Entries for finding displayed items
※

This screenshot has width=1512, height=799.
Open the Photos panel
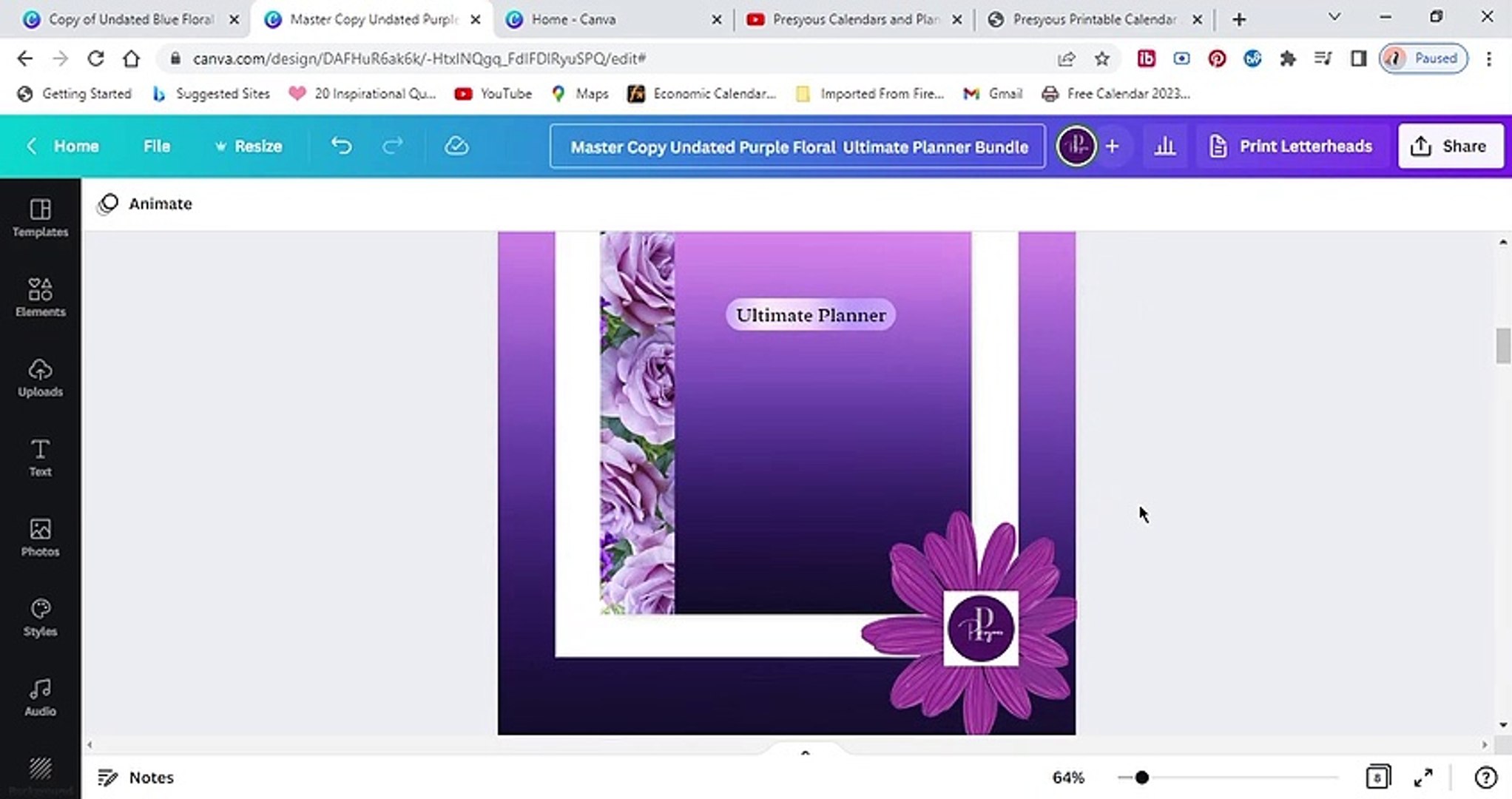coord(40,538)
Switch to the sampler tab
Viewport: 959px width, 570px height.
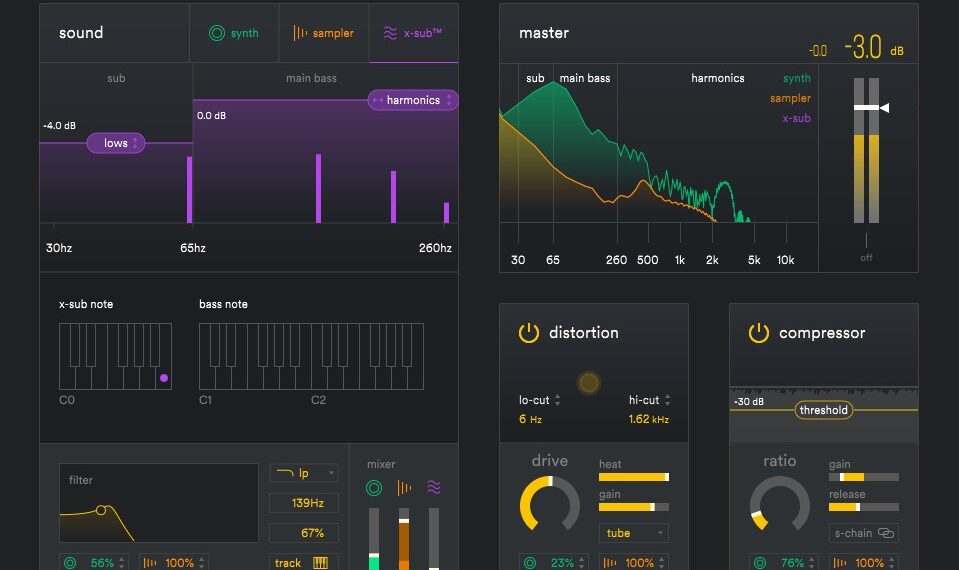pyautogui.click(x=324, y=33)
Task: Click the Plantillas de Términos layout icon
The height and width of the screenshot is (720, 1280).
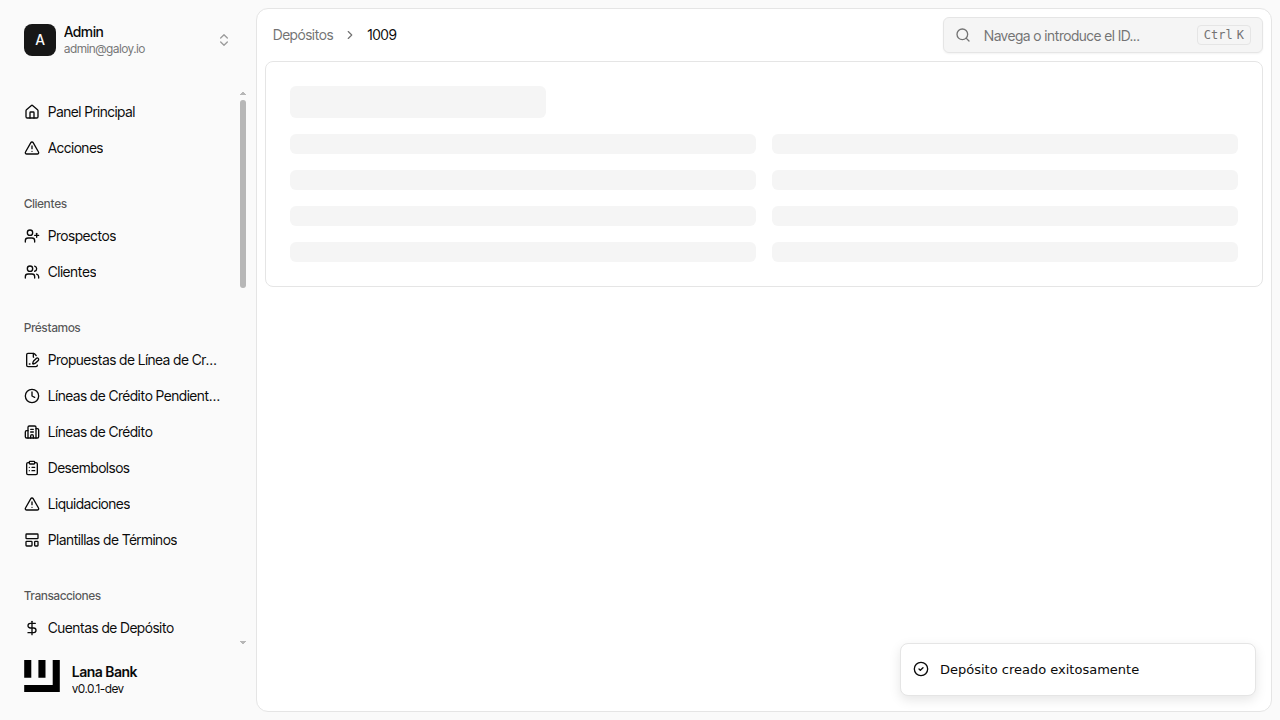Action: tap(32, 540)
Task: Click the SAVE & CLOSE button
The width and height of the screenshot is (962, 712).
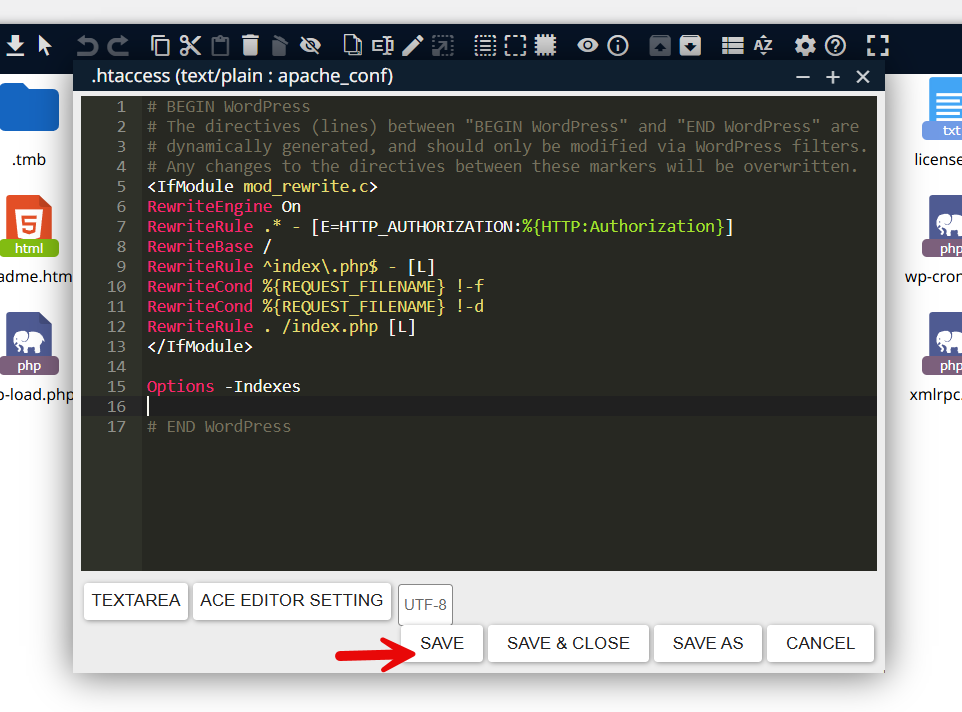Action: pyautogui.click(x=568, y=643)
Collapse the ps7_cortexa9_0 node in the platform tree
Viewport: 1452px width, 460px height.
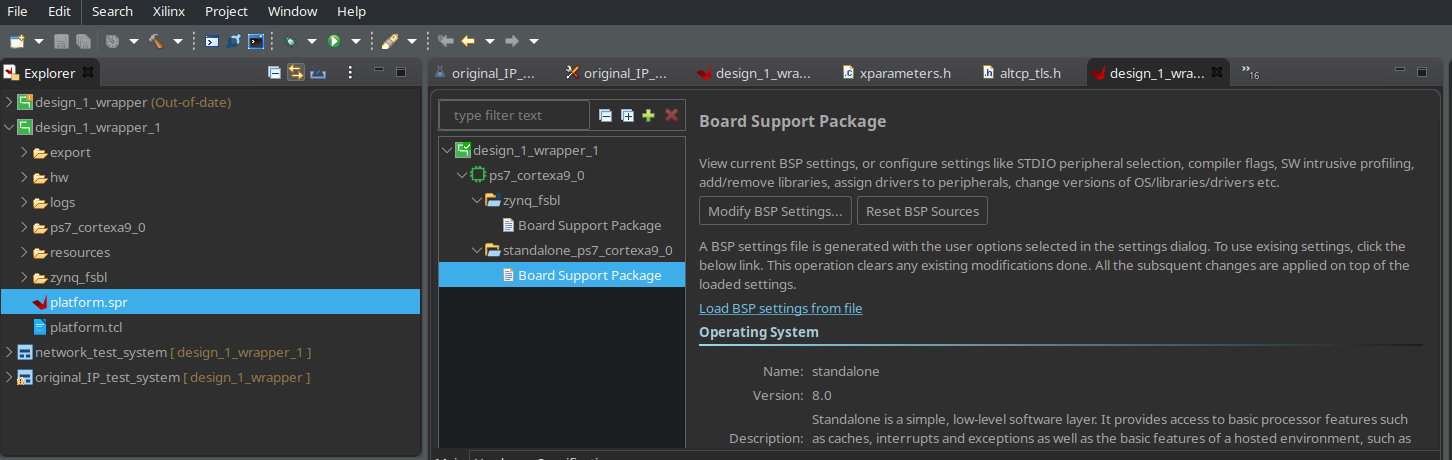[x=462, y=175]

※

# Description of the task
Locate each line in the entries above that contains the string "height" and copy those lines out.

# Written response
This screenshot has width=1512, height=799.
Viewport: 959px width, 570px height.
The height and width of the screenshot is (720, 1280).
The width and height of the screenshot is (962, 712).
Viewport: 1452px width, 460px height.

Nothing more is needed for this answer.